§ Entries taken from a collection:
※ ※ ※

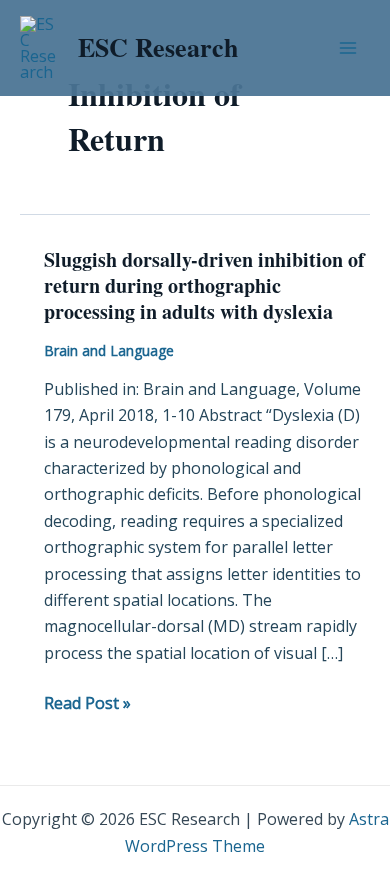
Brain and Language (109, 350)
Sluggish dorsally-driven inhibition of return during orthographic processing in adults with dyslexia (204, 285)
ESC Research (158, 47)
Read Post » (87, 702)
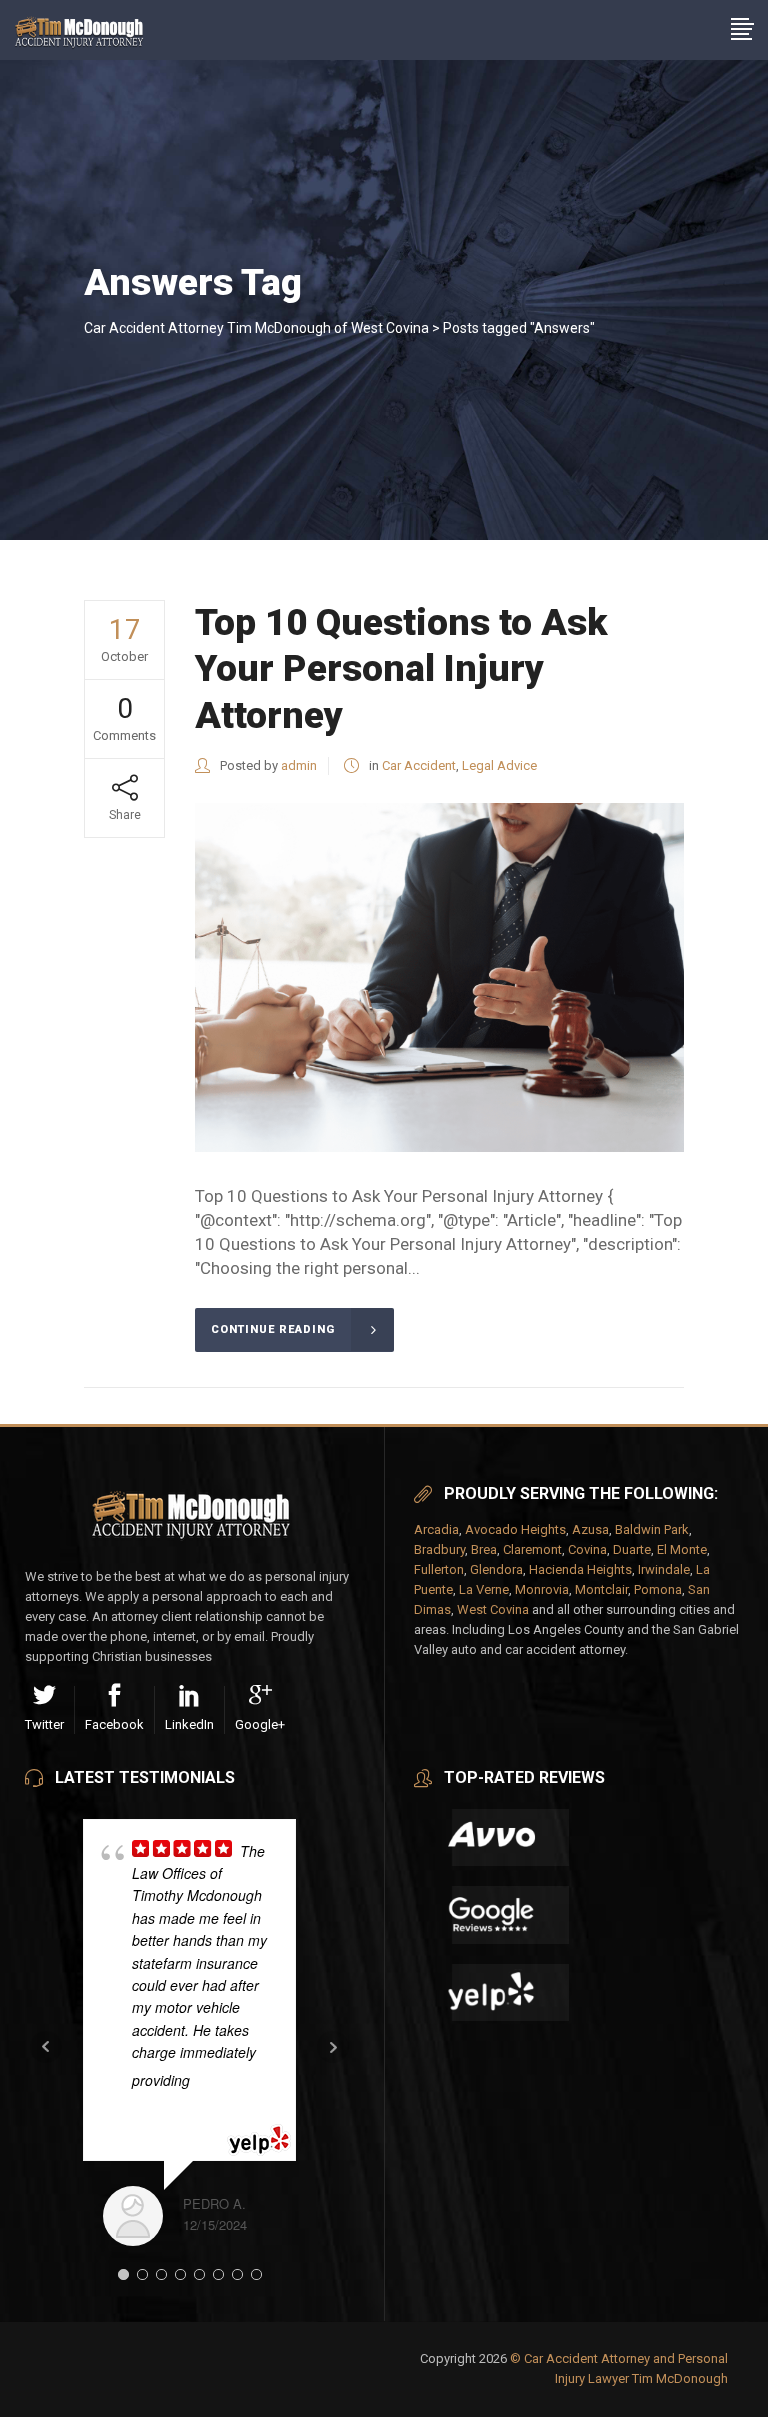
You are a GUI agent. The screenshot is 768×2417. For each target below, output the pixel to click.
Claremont (532, 1549)
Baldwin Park (652, 1529)
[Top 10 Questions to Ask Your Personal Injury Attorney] (439, 977)
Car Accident (419, 765)
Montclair (601, 1589)
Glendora (496, 1569)
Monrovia (542, 1589)
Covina (587, 1549)
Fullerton (439, 1569)
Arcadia (436, 1529)
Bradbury (439, 1549)
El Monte (682, 1549)
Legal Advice (499, 765)
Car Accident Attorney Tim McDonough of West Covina (256, 328)
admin (299, 765)
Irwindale (664, 1569)
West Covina (493, 1609)
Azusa (590, 1529)
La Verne (484, 1589)
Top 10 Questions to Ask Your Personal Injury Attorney (401, 669)
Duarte (632, 1549)
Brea (484, 1549)
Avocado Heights (515, 1529)
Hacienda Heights (580, 1569)
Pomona (658, 1589)
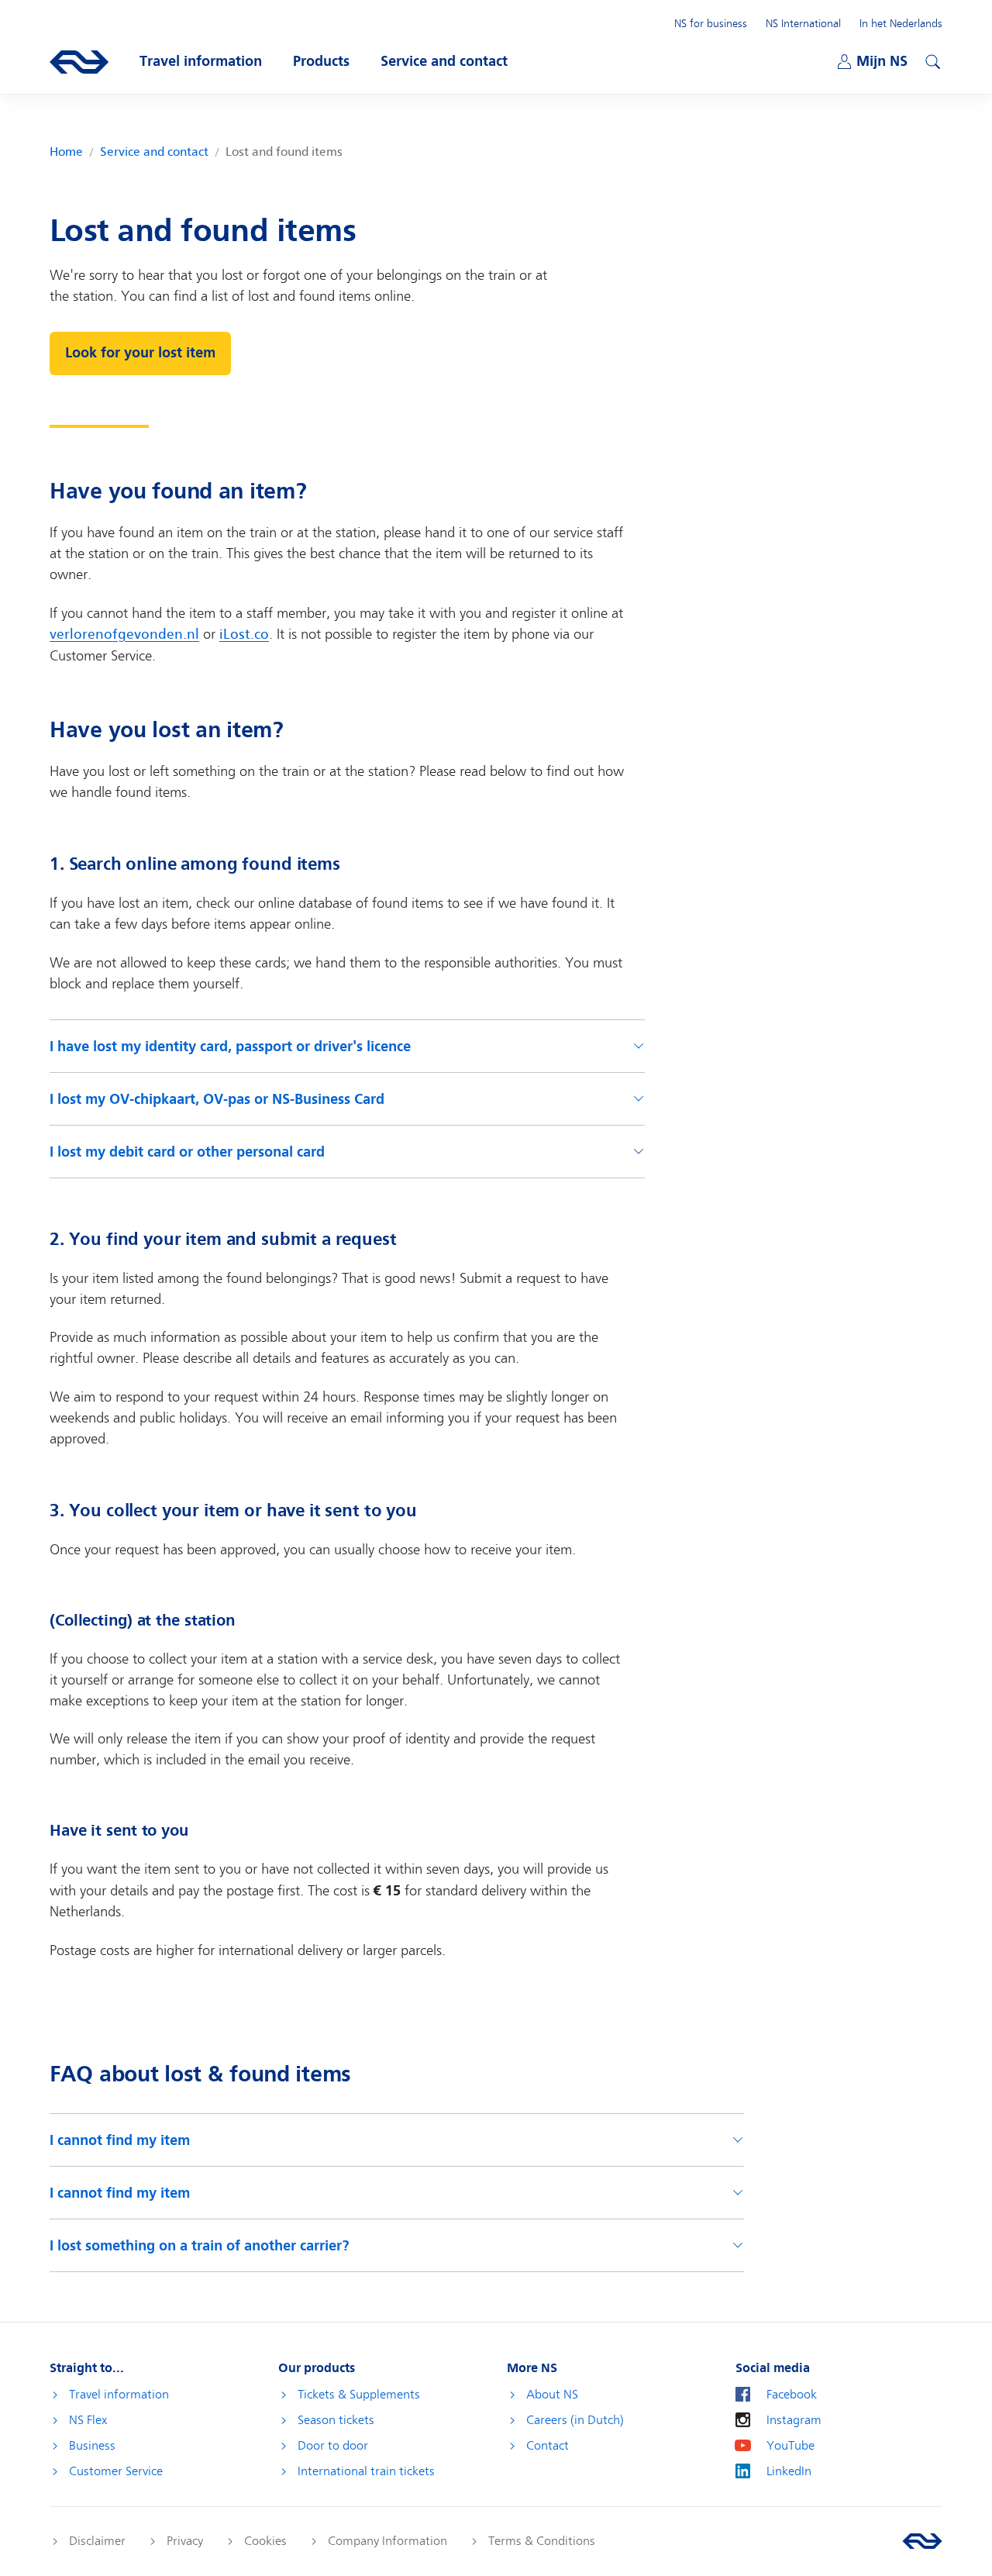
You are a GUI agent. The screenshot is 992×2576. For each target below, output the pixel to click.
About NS (552, 2395)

※ ※ ※

§ Work item: Reproduce word for word the lines from the one containing "Top 10 Questions to Ask Your Personal Injury Attorney (401, 669)" through the end of the data, both ends kept. Drop the pictures.

§ Solution for this exercise:
Top 10 Questions to Ask Your Personal Injury Attorney (401, 669)
Duarte (632, 1549)
Brea (484, 1549)
Avocado Heights (515, 1529)
Hacienda Heights (580, 1569)
Pomona (658, 1589)
You are a GUI agent. The screenshot is 992×2576. For each target below, output the pixel to click.
About NS (552, 2395)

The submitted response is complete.